When we compare the 1950s to the early 21st Century we realize that the increase in per capita ownership of devices with transistors has been accompanied by an increase in property crime. And the correlation is probably a reflection of a causal relationship – this is because the prevalence of lighter and more portable valuables is more appealing to larcenists and burglars alike.
But there’s no need to fear that a group of people in the Gun Violence Prevention Center will form a sister group called the Transistor Crime Prevention Center. They don’t know that my choice to buy an item with a transistor is driving up the crime rate. In fact, the latest statistics show that Japan has both lower crime and more transistors per capita. If anything, they may start to lobby for concealed carry transistor permits in order to bring crime back down to 1950s levels.
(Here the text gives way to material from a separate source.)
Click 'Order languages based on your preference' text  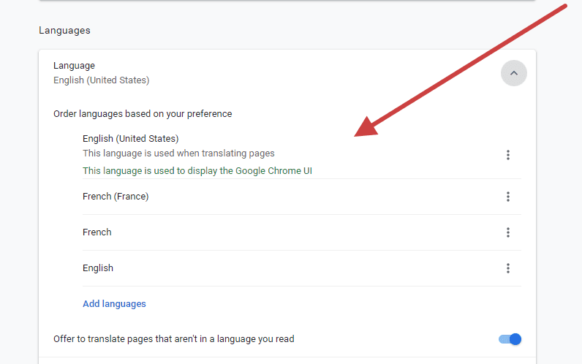[143, 114]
When the public policy director for Gun Owners of Utah said that a concealed permit is something that every adult “needs to consider” he was right. We all need to consider (read: think seriously about) important issues in the 21st Century.
But Dee Rowland said that the assertion that we should “consider” – or think about the issue – is “absurd” adding that even her nine year old grandson asked rhetorically “how could that help?”
The next time you try to talk to a nine year old only to find he is opposed to serious thinking, just ask someone else. You could just survey a member of the gun control lobby or maybe even a Muslim in a shopping mall.
Just as long as someone else is doing your thinking - especially someone with a political agenda - everything will probably work out fine.